## BEGIN DATASET CONTENT
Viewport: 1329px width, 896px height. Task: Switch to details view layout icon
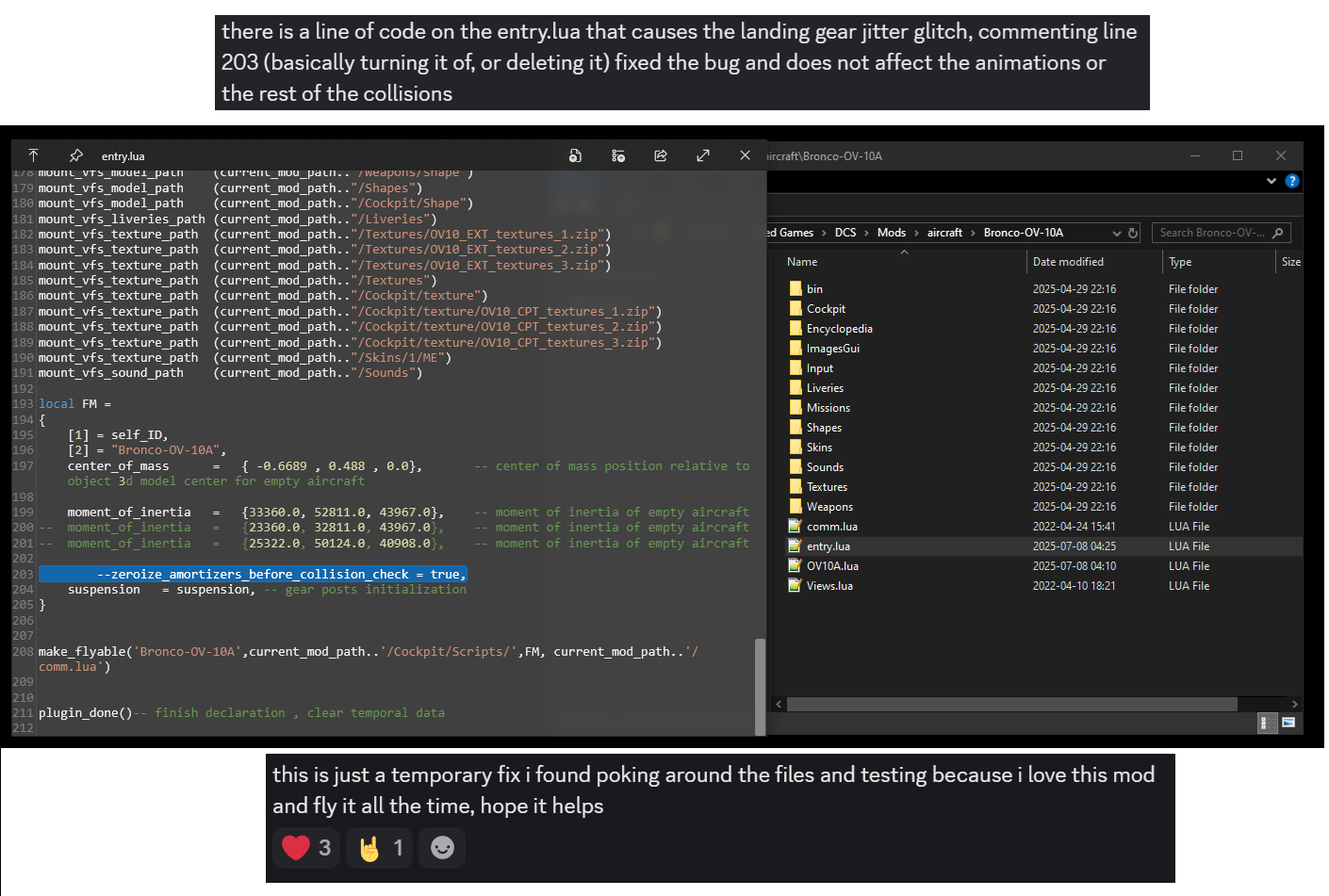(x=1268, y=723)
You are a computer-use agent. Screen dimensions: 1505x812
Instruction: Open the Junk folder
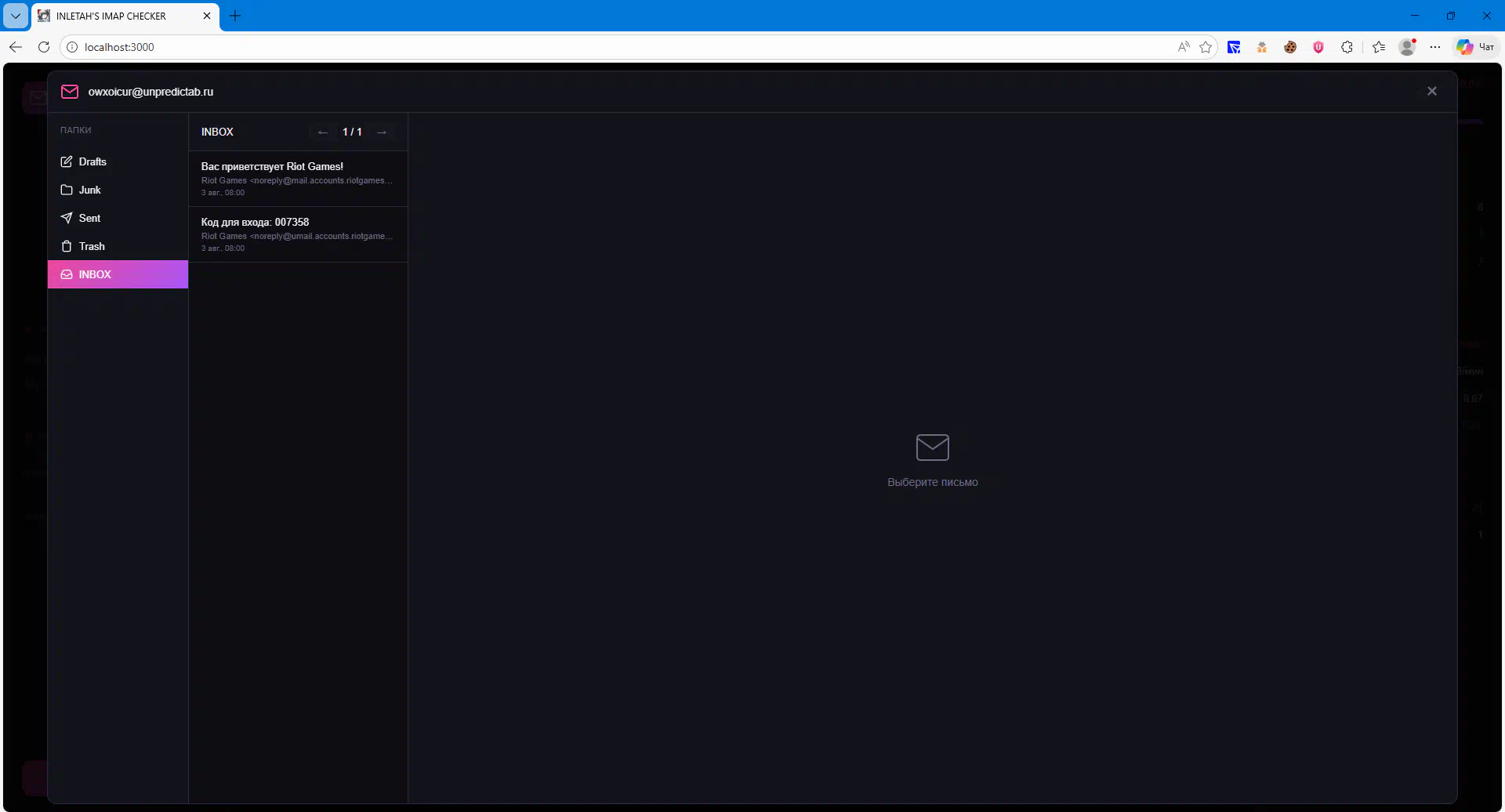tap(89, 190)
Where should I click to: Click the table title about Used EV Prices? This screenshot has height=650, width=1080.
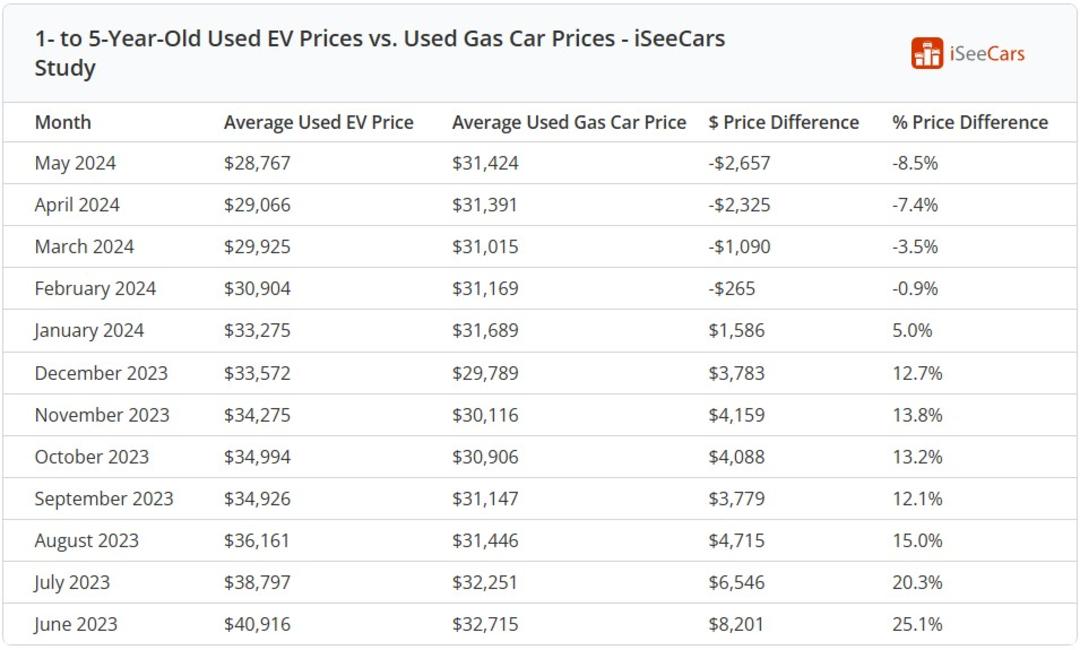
## END DATASET CONTENT
Write out every line of the rows above again, requests included, and move each coordinate in the answers by adding 57 to it. Leave the pictures out.

Viewport: 1329px width, 896px height. Task: Switch to details view layout icon
(x=1325, y=780)
You are a computer-use agent. Screen dimensions: 1505x812
Instruction: Open the Junk folder
tap(146, 247)
Where should I click to: Click the table title about Used EV Prices? This screenshot has height=650, width=1080.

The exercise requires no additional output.